Tropical sandalwood silviculture management to minimise fungal attack

Forest Products Commission

  • Project code: PRJ-004786

  • Project stage: Closed

  • Project start date: Sunday, August 1, 2010

  • Project completion date: Wednesday, January 15, 2014

  • National Priority: NEPI-Industry building and connectivity

Summary

A number of fungi have been shown to enter the Tropical sandalwood (Santalum album) tree either from root infection via the primary wood or from wounds made during pruning or when branches are damaged. Following entry, fungi are attacking the heartwood causing a rotting disease and thus reducing the economic viability of the tree crop as this is where sandalwood oils should accumulate.
The immediate response to this knowledge is to review silvicultural practices to ensure that silvicultural practices minimise the opportunity for the fungal diseases to enter and proliferate within the tree.
The first aspect to be understood is to know when spores of fungi attacking the Tropical sandalwood are at their highest levels in the air and water.

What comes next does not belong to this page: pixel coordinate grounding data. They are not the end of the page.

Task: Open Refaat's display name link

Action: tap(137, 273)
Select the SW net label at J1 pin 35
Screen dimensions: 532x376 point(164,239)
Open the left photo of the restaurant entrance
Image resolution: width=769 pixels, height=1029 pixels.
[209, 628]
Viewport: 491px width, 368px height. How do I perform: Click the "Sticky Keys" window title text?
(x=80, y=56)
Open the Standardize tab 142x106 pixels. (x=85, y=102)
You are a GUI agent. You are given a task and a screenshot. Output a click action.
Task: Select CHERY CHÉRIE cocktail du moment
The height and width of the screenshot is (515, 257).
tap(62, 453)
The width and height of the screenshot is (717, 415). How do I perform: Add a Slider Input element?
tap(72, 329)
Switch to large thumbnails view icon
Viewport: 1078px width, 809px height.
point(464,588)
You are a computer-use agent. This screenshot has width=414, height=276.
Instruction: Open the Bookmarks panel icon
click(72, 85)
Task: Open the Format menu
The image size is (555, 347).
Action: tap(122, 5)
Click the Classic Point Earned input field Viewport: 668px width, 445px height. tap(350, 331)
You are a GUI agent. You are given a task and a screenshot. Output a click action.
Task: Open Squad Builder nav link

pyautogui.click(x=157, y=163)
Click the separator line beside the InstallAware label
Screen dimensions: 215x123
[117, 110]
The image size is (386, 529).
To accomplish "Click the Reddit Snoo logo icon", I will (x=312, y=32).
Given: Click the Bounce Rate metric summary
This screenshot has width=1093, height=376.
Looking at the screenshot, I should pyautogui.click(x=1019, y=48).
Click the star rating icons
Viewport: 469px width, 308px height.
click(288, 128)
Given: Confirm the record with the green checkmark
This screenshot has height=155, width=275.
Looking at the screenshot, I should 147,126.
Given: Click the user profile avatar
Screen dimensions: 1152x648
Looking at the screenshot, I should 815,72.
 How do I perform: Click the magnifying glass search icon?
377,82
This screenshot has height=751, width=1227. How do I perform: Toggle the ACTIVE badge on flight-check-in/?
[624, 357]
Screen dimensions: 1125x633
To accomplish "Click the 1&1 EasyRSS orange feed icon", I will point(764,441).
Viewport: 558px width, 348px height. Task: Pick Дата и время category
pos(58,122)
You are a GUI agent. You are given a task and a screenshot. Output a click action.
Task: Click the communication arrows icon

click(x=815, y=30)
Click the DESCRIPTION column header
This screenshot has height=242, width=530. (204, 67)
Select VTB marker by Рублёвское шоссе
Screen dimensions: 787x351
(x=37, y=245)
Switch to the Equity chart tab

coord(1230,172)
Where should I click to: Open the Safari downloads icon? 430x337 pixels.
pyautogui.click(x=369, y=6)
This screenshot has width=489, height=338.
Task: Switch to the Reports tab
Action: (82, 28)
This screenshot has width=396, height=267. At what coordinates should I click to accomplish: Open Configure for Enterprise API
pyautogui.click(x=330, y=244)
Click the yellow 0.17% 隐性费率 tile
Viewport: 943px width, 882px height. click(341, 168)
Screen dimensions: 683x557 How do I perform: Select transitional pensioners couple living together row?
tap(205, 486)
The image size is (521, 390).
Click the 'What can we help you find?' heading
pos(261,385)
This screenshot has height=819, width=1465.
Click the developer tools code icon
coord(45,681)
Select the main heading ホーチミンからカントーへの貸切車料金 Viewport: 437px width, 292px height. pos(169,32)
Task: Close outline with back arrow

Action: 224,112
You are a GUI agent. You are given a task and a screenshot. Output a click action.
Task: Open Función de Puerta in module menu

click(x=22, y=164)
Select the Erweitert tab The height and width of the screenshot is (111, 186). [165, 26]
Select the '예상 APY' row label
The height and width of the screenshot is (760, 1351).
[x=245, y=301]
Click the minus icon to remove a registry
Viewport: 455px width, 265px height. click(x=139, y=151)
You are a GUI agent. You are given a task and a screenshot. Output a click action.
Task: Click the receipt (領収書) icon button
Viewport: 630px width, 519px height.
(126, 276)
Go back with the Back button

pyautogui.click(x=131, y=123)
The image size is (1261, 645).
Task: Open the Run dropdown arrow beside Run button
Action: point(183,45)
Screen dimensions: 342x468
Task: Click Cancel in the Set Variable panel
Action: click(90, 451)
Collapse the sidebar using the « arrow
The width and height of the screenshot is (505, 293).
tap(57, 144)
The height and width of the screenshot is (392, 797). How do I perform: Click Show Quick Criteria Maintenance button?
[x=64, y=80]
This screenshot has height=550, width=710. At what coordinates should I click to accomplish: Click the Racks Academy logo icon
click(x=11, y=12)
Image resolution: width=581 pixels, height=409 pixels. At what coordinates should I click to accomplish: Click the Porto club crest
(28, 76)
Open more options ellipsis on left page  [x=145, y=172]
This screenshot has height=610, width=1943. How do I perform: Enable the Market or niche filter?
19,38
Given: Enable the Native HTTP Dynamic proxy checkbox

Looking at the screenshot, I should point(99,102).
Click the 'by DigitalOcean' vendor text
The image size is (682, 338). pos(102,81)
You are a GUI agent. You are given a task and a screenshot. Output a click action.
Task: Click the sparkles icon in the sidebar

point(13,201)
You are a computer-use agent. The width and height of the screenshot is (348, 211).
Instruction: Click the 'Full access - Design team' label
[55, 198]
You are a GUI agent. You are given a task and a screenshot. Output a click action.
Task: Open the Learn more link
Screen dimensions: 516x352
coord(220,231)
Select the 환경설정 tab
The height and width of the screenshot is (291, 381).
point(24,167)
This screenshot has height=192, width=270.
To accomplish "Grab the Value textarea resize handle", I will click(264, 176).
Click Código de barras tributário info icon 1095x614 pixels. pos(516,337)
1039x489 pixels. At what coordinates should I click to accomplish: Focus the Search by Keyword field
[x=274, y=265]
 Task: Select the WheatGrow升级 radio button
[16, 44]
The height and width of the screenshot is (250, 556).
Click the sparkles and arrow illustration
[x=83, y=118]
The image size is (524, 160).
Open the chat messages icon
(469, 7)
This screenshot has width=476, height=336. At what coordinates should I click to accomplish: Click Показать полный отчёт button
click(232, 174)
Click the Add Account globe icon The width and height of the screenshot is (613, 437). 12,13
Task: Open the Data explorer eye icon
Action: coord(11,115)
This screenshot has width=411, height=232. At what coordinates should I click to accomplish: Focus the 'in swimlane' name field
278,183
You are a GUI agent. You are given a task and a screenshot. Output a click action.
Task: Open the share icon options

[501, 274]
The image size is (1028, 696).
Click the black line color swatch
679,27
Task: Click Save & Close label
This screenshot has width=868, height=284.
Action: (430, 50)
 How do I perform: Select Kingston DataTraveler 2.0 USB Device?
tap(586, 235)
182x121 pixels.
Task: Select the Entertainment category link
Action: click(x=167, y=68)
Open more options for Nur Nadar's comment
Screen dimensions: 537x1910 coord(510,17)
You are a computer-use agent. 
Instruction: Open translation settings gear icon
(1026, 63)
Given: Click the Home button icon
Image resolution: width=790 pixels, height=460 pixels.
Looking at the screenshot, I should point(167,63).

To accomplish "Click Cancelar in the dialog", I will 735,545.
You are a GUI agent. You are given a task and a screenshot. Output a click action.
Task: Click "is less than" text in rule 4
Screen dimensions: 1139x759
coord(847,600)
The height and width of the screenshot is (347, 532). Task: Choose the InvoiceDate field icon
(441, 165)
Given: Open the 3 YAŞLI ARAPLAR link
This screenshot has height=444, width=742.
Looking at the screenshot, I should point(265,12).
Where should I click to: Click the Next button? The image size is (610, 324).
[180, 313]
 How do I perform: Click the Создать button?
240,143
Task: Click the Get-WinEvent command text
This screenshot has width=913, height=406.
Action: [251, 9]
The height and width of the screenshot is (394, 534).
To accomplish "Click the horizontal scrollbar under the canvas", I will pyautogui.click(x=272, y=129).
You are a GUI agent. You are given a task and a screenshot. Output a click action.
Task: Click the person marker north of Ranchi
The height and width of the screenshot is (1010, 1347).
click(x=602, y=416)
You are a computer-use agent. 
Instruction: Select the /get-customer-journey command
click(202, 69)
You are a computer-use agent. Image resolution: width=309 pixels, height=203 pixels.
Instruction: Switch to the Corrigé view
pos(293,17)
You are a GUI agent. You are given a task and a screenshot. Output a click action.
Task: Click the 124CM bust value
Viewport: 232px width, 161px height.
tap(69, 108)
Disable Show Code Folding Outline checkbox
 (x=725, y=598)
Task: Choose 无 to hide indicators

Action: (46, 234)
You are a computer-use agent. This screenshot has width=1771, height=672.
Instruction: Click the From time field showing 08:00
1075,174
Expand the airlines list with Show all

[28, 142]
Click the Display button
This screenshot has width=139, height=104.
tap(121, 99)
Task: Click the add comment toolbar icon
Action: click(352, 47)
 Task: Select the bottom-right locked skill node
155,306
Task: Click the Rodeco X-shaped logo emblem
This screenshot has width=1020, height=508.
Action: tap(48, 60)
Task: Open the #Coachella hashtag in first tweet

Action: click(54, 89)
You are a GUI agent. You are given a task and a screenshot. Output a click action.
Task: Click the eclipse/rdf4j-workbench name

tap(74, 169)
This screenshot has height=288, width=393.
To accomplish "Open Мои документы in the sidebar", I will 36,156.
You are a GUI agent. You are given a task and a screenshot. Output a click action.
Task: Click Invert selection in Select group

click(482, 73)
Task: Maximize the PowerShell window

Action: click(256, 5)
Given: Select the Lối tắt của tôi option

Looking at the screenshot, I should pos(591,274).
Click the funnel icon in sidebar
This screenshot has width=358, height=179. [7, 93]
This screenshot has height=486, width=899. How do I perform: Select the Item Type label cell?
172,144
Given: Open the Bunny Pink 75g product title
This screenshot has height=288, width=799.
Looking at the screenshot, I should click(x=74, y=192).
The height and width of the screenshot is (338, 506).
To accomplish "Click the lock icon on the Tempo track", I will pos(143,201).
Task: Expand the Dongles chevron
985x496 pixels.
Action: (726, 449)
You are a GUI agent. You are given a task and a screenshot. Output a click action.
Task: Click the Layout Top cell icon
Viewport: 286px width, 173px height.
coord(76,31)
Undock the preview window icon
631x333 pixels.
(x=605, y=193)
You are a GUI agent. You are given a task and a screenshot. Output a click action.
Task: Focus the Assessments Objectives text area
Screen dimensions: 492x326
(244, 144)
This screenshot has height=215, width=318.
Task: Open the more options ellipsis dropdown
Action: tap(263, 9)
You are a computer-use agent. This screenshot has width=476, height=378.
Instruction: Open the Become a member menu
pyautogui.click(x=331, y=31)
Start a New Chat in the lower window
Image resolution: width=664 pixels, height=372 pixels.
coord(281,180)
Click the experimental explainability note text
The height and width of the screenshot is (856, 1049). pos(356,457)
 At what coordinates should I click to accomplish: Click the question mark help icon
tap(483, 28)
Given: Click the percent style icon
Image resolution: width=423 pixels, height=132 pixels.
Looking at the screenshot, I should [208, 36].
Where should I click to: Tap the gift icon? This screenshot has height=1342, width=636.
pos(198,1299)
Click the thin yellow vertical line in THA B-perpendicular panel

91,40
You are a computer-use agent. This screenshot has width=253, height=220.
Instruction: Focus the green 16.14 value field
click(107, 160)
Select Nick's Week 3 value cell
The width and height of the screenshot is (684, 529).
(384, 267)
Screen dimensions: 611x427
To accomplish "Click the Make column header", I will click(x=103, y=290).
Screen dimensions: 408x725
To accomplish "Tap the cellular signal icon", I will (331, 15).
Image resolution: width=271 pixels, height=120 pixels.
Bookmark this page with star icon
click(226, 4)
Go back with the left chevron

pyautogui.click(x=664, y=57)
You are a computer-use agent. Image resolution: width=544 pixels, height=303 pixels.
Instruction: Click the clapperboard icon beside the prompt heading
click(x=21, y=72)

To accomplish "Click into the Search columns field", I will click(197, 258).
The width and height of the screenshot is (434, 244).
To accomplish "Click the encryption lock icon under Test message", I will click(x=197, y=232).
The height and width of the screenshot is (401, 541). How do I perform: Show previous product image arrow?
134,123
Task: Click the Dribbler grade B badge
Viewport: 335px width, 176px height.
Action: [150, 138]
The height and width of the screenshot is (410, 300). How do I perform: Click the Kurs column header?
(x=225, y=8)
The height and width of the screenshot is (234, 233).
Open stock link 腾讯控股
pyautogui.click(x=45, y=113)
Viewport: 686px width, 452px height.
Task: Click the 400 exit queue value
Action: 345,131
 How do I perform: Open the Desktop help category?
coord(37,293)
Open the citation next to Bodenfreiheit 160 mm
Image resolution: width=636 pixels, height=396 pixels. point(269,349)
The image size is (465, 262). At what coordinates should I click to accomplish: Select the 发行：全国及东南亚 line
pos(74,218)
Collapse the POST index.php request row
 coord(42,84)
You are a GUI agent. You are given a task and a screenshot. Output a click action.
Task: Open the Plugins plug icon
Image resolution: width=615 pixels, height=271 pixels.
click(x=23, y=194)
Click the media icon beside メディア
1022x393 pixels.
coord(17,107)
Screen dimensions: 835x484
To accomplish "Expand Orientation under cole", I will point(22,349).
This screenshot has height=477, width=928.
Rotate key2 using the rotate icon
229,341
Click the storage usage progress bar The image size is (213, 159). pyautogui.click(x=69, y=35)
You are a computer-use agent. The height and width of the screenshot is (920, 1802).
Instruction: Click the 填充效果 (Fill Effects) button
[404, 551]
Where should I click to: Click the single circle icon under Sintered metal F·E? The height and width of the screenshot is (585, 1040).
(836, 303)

A monitoring system can be erected for year round monitoring and correlated to local weather and watering conditions.
Two types of pruning occur during the life of the sandalwood, root pruning through the re-contouring of flood irrigation channels and stem pruning to create an oil-containing tree bole. The effects of both activities on fungal entry will be investigated.

Program

New and Emerging Plant Industries

Research Organisation

Forest Products Commission

Objective Summary

This project will provide silviculture guidelines to minimise fungal attack risk to the Tropical sandalwood industry. The recommendations will cover:
• High risk periods of high spore count in the air and what weather events cause a greater presence of spores.
• High risk periods of high spore count in the water system and what irrigation events cause a greater presence of spores.
• Methods of branch pruning – branch size, optimum length of stump, sealing of pruning, chemical spraying after pruning the plantation.
• A pruning strategy of single verses multiple stems on heartwood production. On the one hand, multiple stems may produce less heartwood oil than a single stem, however, the reduced pruning may reduce fungal attack.
• The effect of root pruning on fungal presence in sandalwood trees.